BEGIN GIVEN TEXT

The state of the law may not be overall as we would wish it, and the challenge of some judicial appointments by State Labor governments which are based on sociological and ideological criteria instead of legal excellence and knowledge, will continue to haunt us for many years to come. We must, while we can, be comforted by the approach of the Commonwealth to High Court appointments since 1996, and by the departure of several "activists" from that Court.

I think we should also be mindful that many judges and magistrates---indeed the vast majority---are fully attentive to the heavy responsibility they bear to the community not to become "activist" in the broad sense in which I use that term tonight. They are the epitome of judicial propriety. Unquestionably the most distinguished and respected judges are in this category, which is not to pretend that some of the activists are not extraordinarily able.

But, as John Stone has emphasised in talking to me of tonight's address, an after dinner address is not an academic paper, and it should be alleviated by some shafts of humour, if that is possible in dealing with such a daunting topic as "the state of the law". I know John will not take offence if I tell you that I chuckled, whilst looking for a particular quotation of Sir Robert Menzies, when I came across one of his gems. Menzies recounted of his colleague, the then leader of the Country Party:

"Jack McEwen has been nicknamed 'Black Jack'. Now and again I address him as 'Black', and occasionally, when in highbrow mood, I call him 'Le Noir'. That's only when I don't want other Country Party men to know what I am talking about".1

The actual quotation from Menzies I was looking for I found. Menzies is quoted as saying:

"When I first told Sir Owen Dixon I intended to enter politics he said: 'It's quite easy to make a good lawyer into a politician, but reconversion is impossible' ".2

Thus I come to you tonight, a former lawyer with no pretence to Menzies' quality as a lawyer, and a former politician, speaking of the state of the law. So I must say very clearly that my purpose is not to present a legal treatise, nor, you will be relieved to hear, is it possible to begin to cover the whole state of the law with any kind of comprehensive assessment.

END GIVEN TEXT
BEGIN COLLECTED MATERIAL

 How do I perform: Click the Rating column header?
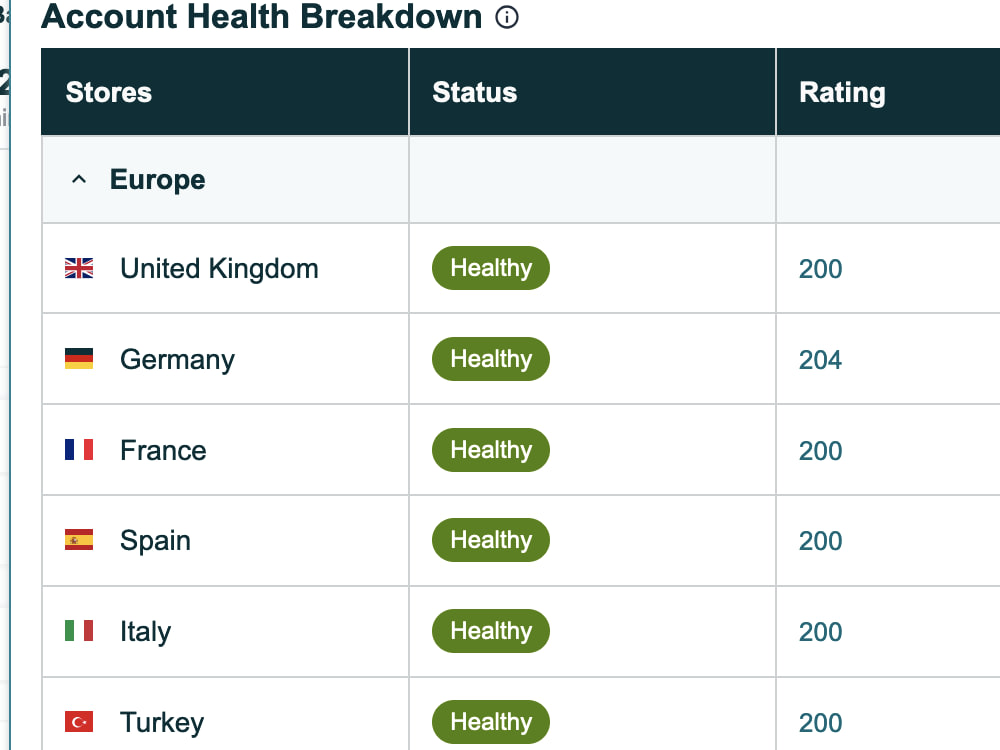[888, 92]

END COLLECTED MATERIAL

Set down, word for word, the part of the address on the state of the law above that opens with the words containing "Thus I come" and closes with "of comprehensive assessment.".

OUTPUT OF THE TASK:
Thus I come to you tonight, a former lawyer with no pretence to Menzies' quality as a lawyer, and a former politician, speaking of the state of the law. So I must say very clearly that my purpose is not to present a legal treatise, nor, you will be relieved to hear, is it possible to begin to cover the whole state of the law with any kind of comprehensive assessment.